» DATA FOR PROCESSING:
BEGIN

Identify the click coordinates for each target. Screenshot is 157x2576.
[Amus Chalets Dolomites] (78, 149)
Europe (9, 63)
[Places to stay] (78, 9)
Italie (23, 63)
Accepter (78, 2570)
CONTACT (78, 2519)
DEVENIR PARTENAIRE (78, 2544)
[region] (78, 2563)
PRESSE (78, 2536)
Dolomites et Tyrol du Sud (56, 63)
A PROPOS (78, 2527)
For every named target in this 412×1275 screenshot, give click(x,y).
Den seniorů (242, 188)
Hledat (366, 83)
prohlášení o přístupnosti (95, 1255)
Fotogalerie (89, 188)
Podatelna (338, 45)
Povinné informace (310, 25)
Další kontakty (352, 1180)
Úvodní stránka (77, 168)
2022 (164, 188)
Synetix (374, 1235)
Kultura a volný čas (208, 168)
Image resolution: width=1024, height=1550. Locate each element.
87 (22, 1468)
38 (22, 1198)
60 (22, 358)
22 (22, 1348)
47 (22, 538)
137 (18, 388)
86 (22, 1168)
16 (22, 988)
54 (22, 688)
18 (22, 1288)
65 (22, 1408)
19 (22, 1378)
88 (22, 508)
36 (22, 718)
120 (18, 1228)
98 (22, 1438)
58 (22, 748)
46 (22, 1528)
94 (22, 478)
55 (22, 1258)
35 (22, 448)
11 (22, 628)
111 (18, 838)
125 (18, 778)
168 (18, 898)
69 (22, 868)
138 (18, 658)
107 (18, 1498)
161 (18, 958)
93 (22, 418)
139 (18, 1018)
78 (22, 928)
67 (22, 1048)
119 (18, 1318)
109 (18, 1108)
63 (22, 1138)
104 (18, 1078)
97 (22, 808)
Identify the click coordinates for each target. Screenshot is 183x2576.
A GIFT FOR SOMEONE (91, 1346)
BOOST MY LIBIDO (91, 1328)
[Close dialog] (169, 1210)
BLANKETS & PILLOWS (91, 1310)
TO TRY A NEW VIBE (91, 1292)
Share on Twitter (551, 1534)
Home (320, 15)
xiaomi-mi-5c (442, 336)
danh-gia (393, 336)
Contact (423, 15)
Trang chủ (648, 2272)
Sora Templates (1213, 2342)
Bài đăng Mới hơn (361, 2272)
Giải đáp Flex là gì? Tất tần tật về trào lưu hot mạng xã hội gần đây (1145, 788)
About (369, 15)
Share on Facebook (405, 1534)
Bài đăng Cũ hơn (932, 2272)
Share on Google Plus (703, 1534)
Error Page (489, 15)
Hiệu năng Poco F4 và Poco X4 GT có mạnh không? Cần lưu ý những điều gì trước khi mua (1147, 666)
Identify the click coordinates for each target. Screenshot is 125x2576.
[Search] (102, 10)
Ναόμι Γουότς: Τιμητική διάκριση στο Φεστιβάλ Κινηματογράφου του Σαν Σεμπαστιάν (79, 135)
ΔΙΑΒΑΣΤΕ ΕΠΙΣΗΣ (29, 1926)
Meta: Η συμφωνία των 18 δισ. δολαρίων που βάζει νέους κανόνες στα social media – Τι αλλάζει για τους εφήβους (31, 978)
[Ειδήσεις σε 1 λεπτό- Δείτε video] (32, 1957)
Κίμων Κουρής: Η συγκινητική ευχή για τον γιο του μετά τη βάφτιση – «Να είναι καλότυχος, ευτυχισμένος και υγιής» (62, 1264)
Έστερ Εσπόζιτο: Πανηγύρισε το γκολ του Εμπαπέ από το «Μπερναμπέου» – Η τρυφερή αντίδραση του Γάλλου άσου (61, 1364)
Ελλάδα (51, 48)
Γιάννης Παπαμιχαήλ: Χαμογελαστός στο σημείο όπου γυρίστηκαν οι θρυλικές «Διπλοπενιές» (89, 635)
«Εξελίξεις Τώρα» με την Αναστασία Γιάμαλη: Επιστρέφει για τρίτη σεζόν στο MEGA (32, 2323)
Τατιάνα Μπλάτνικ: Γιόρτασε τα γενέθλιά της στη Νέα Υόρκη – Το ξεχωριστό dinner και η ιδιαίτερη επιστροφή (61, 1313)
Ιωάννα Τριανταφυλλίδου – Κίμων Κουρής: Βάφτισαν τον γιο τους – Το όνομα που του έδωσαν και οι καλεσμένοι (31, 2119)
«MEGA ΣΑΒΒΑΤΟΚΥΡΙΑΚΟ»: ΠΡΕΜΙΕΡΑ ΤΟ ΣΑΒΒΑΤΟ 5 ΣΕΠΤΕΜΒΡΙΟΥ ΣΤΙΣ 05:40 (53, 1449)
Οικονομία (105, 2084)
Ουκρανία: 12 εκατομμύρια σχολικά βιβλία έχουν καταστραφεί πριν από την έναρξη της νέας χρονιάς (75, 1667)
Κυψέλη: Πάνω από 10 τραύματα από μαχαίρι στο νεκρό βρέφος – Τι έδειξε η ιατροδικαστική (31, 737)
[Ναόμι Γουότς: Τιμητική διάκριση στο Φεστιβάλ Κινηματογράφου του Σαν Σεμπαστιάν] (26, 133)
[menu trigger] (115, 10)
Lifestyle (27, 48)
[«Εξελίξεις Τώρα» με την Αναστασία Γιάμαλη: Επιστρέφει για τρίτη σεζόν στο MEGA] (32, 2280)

END

» WORK TASK:
Working from the material above, restate word for word the lines between the line with "94 (22, 478)" and the line with "BOOST MY LIBIDO (91, 1328)", both included, and only those.

» TASK RESULT:
94 (22, 478)
55 (22, 1258)
35 (22, 448)
11 (22, 628)
111 (18, 838)
125 (18, 778)
168 (18, 898)
69 (22, 868)
138 (18, 658)
107 (18, 1498)
161 (18, 958)
93 (22, 418)
139 (18, 1018)
78 (22, 928)
67 (22, 1048)
119 (18, 1318)
109 (18, 1108)
63 (22, 1138)
104 (18, 1078)
97 (22, 808)
Identify the click coordinates for each target. Screenshot is 183x2576.
A GIFT FOR SOMEONE (91, 1346)
BOOST MY LIBIDO (91, 1328)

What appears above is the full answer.